Sirisena, who is stepping down after Saturday's presidential election, announced last month he was considering to grant Jayamaha a pardon.
Colombo: Sri Lanka's President has pardoned a death-row prisoner who murdered a Swedish teenager just a week before he leaves office, officials said Sunday, in a move that sparked national outrage.
Convicted killer Jude Jayamaha, from a wealthy, high-profile family, walked out of Welikada prison Saturday following the highly unusual amnesty granted by President Maithripala Sirisena.
Sirisena, who is stepping down after Saturday's presidential election at which he is not a candidate, announced last month he was considering a request to grant Jayamaha a pardon.
Victim Yvonne Jonsson, who was holidaying in Sri Lanka, was beaten to death at a high-rise apartment in Colombo in 2005 after she and Jayamaha had an argument.

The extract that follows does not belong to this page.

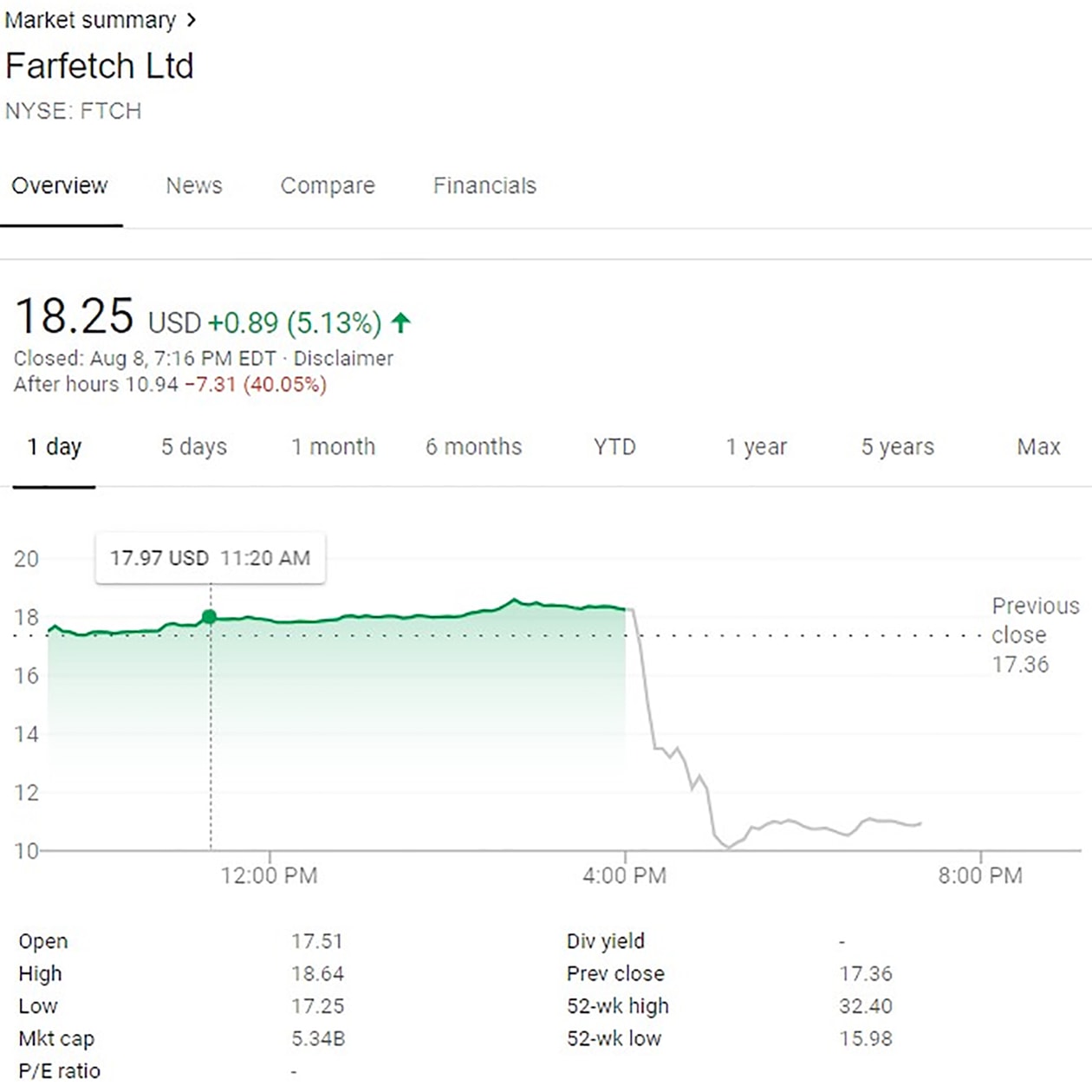The width and height of the screenshot is (1092, 1092).
Task: Select the data point marker on the chart
Action: [x=210, y=616]
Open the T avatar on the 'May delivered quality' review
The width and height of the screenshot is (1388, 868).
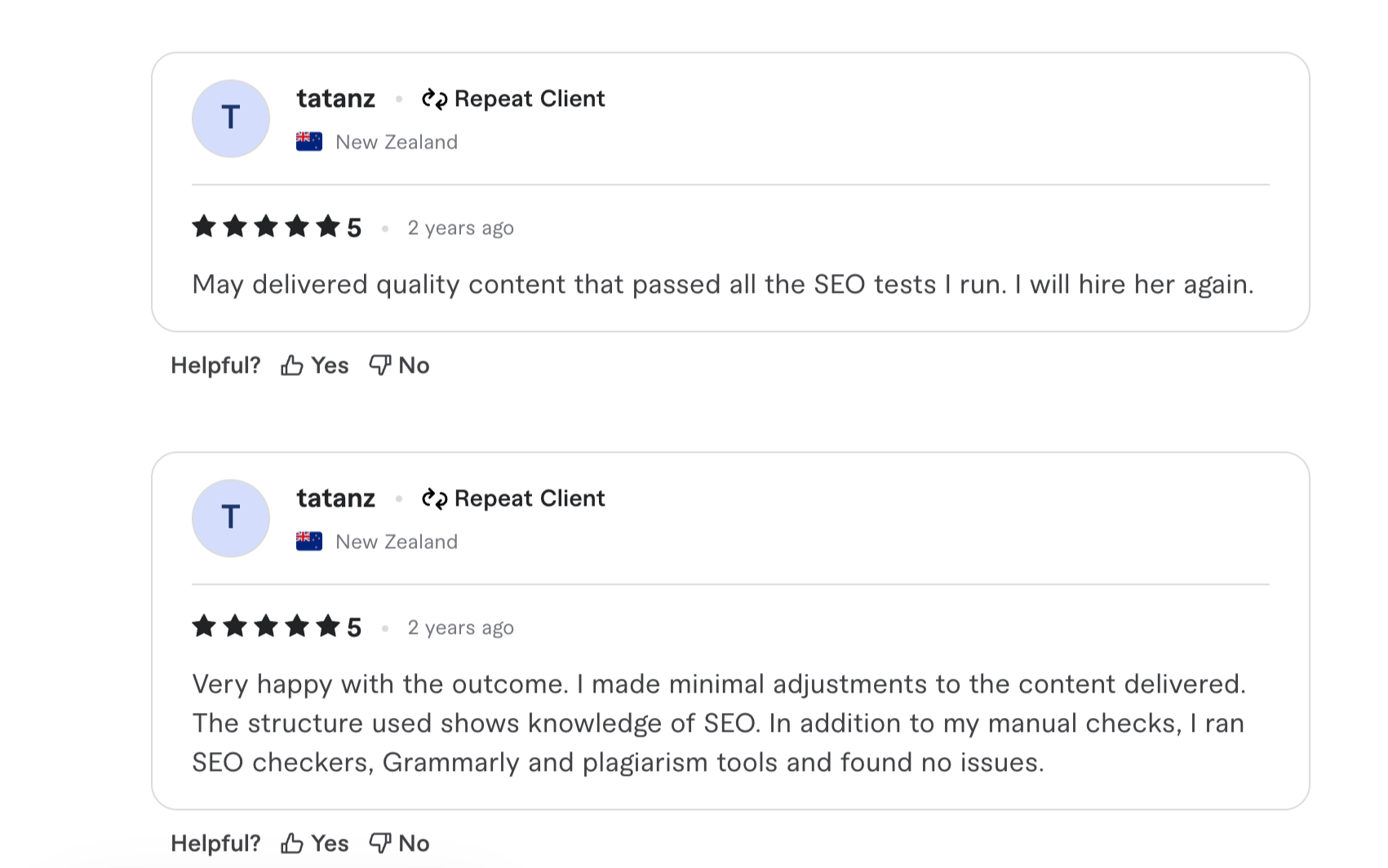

The court had been told her skull was fractured into 64 pieces.
Jayamaha was initially sentenced to 12 years in prison. He appealed to a higher court, which rejected his plea and instead sentenced him to death, which was reaffirmed by the Supreme Court in 2014.
Jonsson's sister Caroline wrote in a Facebook post about her concerns over Jayamaha's pardon before the amnesty announcement.
"He showed and continues to show absolutely no remorse for what he has done," she wrote.
"We've worked hard to rebuild our lives and here we are, going into 15 years, still fighting for justice. Unfortunately, we now have to prepare ourselves for the worst possible outcome, the pardon of my sister's murderer."
Many Sri Lankans took to social media to condemn Sirisena.
"Monstrous act by a failed president," said a Twitter user identified as Thass.
"This news makes me sick," added Shamila Cooray.
Others speculated Sirisena may have pardoned Jayamaha to test the water ahead of possibly pardoning another high-profile death-row inmate whose family owns radio and television stations that support him.
Sirisena failed to secure support from his own party to contest the November 16 election and must leave soon after results are declared, a day or two after the polls.